Before I could stop him, he pulled me into his arms and hugged me tightly. My heart pounded against his, and we stood together for half a minute that seemed like a lifetime. His chest rose and fell and pushed mine to breathe with it, and for those moments we were breathing as one person. A surge of desire ran through my nerves as his hands touched my back, ran along my shoulders possessively. Then I remembered everything, remembered that he had pushed me away, and anger rose up to take its place. I needed to be alone, to think about my mom. I did not want to have Eliot edge his way back into my thoughts.

“Why are you here?” I asked, keeping my frustrations bottled. “Did you come here to…” I waved towards the cemetery, not wanting to say his wife’s name.

“No, no,” he said. “Nothing like that. I came to take you to the academy, if you’ll let me. Your, ah, friend Mark is on his way there already.”
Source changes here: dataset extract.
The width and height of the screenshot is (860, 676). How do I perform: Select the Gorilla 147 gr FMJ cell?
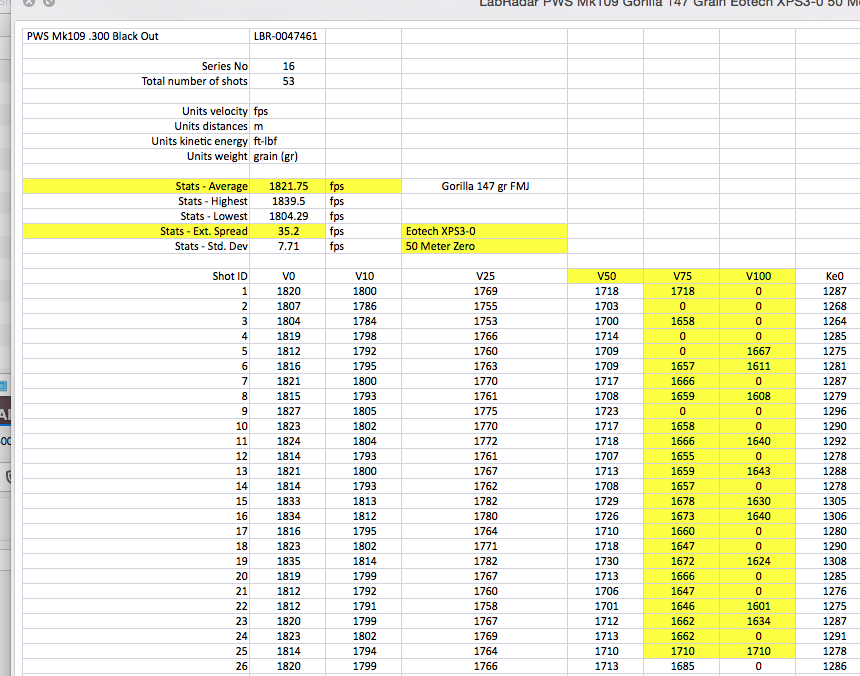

“What’s the hurry?” The last thing on my mind right now was Mark or Eliot, and I resented having my day interrupted by two people I had diligently been trying to avoid.

“The problem.” He opened the passenger side door for me, and I reluctantly got in. “You two found a nice little opening into the answer. I checked it out earlier this morning.”

“Oh?” I crossed my arms. “Not last night?”

Eliot recoiled with the snide remark, as though I had slapped him across the face.

“I’m sorry I interrupted you last night. I was so intrigued, and this is such a new avenue to explore, I couldn’t help but come. But I am very sorry to have disturbed the two of you.”

I flushed. “You didn’t disturb anything. Really.”

“Really? He seems enamored of you.” Eliot’s smile was pained, but his emotions towards me were mere trivialities.